▶ [Text shown]:
STEAM-based education is rooted in something children love –—to play. It’s the hands-on learning and real-world application approach that invites students across all grades to be creative, try new things, fail, try again, and discover what it means to follow a plan all the way through. Offering STEAM (Science, Technology, Engineering, Arts, and Math) activities and opportunities at the earliest levels of grade school shows students the importance of equality, experimentation, critical thinking, and effective collaboration.
STEAM is truly laying a foundation that helps students excel at a different level. We spoke with several STEAM teachers at elementary schools across Northeast Ohio that identify STEAM as a huge advocate for building strong student relationships, good behavioral habits, and positive educational outcomes.
STEAM is creating positive shifts in student culture, and is helping students envision living their lives with tools and skills that will help them excel in areas they may have thought were once untouchable.
Claiming Your Space
As a STEM teacher at Boulevard and Fairfax elementary schools in Cleveland Heights-University Heights Schools, Molly Fischetti brings a background of working with STEM and young children. Her first job outside of Washington D.C. was at a STEM school with an elaborate program that helped her see what it was like for students to be involved in STEM activities every day.
“STEM brings back the fun and spark in teaching,” she says.
Fischetti has been putting together the curriculum over the last year, with 2023 being only the second year for the STEM program in the schools. She also pulls “amazing ideas” from the district’s robotics program curriculum to complete the STEM experience.
She was asked to design the new maker space for the schools. The students now have a 3D printer, laser cutters (crickets), green screens, iPads, and more to use when creating and innovating.
Fischetti says that the STEM program is showing students how to work together in new ways in her district.
“In my class, [students] know..‘I’m going to work in a team and I’m not always going to get to pick and that’s okay,’” she says. “I think that’s powerful in itself. But also, just the robotics spanning kindergarten through fifth grade, they all know that they use the same program. The one day I had my fourth and fifth grade gifted class come and support the (grades kindergarten through first grades) classes. There’s community there too, because in this space, it really lends itself to kind of collaborate and work together and help each other.”
Mentioning that a lot of student interaction was missed during the COVID-19 pandemic, Fischetti strives to bring more of that back into the classroom and have her students develop their teamwork and collaboration skills.
Providing What You Want for Your Students
David Harris, Lake Ridge Academy Lower School Science Coordinator says students study the natural world from the start of their school journey.
“All of these studies yield the results we want for our students: enthusiastic learning, using mathematics and writing to figure out and explain their discoveries, and perhaps the greatest discovery of all — that every day at school is a day to look forward to,” he says.
Harris saw the positive enhancements in student culture and behavior.
“The skills they have been working on become a strong foundation, especially being able to work with others and problem solve,” he says. “The projects and the social complexity may become more complicated, so the challenge is intentionally presented to practice these skills with continued support. These skills also transfer to other aspects of their life.”
Harris says when it comes to STEAM activities, student excitement is intrinsic.

▶ [Material shown]:

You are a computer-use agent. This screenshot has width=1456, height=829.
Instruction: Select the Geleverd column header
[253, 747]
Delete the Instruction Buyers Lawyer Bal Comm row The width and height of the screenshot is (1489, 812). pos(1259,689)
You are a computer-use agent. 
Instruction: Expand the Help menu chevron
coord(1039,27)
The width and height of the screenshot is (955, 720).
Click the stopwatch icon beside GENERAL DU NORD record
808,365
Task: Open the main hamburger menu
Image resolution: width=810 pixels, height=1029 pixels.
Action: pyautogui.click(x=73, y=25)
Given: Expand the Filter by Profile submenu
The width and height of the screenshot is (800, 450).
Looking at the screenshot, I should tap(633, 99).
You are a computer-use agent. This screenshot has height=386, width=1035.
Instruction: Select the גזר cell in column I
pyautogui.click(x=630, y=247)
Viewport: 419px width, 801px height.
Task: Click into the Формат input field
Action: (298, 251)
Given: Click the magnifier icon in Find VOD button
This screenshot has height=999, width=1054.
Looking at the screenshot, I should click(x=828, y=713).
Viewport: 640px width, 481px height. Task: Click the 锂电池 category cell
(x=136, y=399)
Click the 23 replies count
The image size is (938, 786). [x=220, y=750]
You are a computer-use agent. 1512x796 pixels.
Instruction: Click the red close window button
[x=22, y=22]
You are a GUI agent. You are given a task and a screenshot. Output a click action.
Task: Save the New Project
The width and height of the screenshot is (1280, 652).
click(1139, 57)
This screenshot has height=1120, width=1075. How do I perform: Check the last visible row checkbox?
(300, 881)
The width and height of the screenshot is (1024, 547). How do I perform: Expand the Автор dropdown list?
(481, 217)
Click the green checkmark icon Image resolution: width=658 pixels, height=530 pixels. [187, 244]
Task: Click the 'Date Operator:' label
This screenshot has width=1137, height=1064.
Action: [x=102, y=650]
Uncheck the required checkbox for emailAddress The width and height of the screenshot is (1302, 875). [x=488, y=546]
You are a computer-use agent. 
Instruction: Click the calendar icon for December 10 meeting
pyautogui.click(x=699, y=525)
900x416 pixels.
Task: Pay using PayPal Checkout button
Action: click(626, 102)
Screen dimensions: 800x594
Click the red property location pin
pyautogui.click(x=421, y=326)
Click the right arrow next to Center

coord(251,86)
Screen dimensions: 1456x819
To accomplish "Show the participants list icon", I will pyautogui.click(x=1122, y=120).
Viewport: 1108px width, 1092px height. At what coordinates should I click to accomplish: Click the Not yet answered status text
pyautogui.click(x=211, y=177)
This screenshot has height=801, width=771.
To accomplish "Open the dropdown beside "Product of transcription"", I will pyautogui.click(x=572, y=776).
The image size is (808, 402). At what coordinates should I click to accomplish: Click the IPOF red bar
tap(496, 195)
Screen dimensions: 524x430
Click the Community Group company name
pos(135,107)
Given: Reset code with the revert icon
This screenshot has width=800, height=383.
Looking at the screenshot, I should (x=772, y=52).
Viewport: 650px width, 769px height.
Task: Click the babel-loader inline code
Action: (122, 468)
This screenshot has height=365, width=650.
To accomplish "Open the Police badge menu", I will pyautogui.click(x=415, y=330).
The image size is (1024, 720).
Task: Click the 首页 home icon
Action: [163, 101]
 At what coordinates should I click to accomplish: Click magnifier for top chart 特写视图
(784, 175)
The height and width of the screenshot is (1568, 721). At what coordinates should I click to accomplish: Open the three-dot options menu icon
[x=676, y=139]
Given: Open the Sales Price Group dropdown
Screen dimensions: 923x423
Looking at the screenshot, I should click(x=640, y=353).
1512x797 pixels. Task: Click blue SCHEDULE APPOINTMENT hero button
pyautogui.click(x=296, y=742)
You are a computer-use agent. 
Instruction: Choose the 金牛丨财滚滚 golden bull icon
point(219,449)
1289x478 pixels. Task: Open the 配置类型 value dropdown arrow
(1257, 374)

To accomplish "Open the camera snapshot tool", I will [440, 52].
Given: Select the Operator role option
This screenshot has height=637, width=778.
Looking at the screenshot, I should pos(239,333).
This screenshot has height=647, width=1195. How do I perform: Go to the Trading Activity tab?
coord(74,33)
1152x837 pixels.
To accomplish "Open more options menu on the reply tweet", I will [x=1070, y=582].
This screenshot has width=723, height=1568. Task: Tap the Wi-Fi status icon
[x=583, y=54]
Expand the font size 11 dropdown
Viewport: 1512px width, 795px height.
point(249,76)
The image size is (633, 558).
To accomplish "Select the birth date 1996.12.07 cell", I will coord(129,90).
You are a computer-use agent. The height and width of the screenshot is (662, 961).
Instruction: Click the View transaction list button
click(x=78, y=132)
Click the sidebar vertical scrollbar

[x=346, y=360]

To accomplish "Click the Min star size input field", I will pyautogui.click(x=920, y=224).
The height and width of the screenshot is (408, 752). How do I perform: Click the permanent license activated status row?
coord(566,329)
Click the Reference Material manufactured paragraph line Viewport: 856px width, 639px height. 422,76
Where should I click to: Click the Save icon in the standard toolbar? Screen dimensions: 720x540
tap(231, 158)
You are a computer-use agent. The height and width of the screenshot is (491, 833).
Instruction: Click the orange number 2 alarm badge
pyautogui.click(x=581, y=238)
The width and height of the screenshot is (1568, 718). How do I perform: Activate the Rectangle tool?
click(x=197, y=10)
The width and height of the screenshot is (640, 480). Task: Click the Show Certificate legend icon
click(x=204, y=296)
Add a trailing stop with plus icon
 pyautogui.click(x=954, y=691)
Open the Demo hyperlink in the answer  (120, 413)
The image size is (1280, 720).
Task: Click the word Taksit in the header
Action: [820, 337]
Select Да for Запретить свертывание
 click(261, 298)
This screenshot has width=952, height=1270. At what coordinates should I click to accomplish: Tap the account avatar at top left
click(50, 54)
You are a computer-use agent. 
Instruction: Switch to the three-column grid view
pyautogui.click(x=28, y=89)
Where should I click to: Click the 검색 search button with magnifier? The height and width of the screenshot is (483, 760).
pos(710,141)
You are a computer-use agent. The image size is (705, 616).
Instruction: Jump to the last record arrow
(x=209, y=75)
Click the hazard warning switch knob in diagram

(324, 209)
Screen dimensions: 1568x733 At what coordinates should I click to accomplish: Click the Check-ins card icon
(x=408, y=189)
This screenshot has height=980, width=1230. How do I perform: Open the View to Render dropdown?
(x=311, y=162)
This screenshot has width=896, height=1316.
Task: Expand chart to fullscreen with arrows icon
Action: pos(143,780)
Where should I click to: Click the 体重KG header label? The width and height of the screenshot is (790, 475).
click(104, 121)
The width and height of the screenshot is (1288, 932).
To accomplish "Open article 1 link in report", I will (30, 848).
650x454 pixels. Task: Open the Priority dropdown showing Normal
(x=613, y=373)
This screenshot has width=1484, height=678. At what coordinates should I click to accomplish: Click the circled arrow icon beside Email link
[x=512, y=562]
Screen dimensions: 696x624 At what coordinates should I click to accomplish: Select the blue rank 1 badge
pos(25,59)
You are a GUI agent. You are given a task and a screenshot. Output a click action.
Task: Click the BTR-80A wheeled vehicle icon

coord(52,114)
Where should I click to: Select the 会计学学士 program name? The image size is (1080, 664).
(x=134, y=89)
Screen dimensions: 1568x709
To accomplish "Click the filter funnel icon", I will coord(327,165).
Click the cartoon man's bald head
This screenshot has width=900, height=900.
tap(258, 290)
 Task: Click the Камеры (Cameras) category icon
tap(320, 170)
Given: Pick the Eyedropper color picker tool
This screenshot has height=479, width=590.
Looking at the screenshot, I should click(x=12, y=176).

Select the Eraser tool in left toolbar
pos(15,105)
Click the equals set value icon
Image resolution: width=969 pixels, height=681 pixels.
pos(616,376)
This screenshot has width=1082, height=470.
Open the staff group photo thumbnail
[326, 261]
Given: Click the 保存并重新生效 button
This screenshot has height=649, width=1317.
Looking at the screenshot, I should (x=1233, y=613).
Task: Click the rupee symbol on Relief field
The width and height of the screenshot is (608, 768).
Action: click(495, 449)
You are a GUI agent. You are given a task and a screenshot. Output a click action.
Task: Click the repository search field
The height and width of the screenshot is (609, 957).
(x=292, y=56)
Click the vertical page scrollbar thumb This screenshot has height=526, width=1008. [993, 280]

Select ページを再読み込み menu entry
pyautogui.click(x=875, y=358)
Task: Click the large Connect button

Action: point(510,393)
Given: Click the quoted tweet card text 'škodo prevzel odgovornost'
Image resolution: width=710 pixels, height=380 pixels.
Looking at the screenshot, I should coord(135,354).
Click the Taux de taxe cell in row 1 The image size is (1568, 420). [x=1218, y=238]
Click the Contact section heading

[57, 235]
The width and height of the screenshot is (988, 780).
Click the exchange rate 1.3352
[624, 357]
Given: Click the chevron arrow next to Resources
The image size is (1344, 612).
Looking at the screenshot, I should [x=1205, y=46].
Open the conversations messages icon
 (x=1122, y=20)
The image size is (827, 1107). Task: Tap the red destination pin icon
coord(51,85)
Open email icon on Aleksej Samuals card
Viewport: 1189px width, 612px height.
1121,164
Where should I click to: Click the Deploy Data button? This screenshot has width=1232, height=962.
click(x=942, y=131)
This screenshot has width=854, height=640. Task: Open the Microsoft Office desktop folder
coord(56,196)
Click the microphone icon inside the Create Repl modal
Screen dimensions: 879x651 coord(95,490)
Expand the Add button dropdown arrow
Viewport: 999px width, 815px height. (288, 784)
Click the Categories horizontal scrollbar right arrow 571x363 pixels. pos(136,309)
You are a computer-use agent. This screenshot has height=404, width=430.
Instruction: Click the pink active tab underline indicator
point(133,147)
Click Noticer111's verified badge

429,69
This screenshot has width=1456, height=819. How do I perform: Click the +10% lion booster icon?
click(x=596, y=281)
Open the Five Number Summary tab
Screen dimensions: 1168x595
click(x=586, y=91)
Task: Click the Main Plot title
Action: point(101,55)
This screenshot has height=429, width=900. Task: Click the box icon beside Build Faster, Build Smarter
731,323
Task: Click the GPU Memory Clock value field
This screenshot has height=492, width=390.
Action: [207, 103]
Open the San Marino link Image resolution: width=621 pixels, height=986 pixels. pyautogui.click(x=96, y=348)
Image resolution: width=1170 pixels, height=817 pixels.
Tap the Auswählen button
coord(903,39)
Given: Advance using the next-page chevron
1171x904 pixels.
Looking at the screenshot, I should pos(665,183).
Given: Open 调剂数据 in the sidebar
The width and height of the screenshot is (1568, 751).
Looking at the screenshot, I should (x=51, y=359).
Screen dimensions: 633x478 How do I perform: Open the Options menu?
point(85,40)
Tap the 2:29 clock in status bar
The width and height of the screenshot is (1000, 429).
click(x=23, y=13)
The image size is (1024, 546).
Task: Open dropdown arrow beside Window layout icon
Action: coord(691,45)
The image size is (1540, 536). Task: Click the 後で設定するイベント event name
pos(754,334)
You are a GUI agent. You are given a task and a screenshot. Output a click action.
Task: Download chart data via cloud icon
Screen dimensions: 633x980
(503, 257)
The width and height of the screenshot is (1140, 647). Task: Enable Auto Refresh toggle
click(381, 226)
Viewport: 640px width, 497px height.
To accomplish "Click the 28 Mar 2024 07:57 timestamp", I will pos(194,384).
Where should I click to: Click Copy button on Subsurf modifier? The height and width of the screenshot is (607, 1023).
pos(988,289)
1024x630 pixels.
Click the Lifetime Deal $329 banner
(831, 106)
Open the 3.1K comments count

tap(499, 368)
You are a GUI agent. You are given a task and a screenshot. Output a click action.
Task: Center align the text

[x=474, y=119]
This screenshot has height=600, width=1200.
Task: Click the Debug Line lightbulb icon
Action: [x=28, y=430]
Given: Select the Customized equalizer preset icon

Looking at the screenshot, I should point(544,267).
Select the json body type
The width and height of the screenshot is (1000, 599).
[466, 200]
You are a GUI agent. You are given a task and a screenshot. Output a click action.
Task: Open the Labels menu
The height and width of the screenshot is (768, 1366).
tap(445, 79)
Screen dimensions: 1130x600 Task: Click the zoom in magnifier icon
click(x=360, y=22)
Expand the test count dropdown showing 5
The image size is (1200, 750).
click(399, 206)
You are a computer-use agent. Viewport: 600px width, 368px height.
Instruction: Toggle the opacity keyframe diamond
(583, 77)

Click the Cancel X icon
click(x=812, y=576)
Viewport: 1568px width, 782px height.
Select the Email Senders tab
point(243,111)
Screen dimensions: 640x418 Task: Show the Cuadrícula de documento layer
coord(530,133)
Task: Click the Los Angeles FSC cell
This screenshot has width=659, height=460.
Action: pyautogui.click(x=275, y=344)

▶ [Set of tasks]:
1. From the STEAM education article, return the passage between "STEAM is truly" and "activities every day.", inclusive, copied word for word.
2. Decide whether each statement agrees with the STEAM education article, answering yes or no and quoting the deciding words of the article: (a) Molly Fischetti's first job outside of Washington D.C. was at a STEM school. (b) 2023 was the third year of the STEM program in Fischetti's schools. (c) David Harris is the Lower School Science Coordinator at Lake Ridge Academy.

▶ [Answers by item number]:
1.
STEAM is truly laying a foundation that helps students excel at a different level. We spoke with several STEAM teachers at elementary schools across Northeast Ohio that identify STEAM as a huge advocate for building strong student relationships, good behavioral habits, and positive educational outcomes.
STEAM is creating positive shifts in student culture, and is helping students envision living their lives with tools and skills that will help them excel in areas they may have thought were once untouchable.
Claiming Your Space
As a STEM teacher at Boulevard and Fairfax elementary schools in Cleveland Heights-University Heights Schools, Molly Fischetti brings a background of working with STEM and young children. Her first job outside of Washington D.C. was at a STEM school with an elaborate program that helped her see what it was like for students to be involved in STEM activities every day.

2.
(a) Yes: "Her first job outside of Washington D.C. was at a STEM school with an elaborate program"
(b) No: "with 2023 being only the second year for the STEM program in the schools"
(c) Yes: "David Harris, Lake Ridge Academy Lower School Science Coordinator"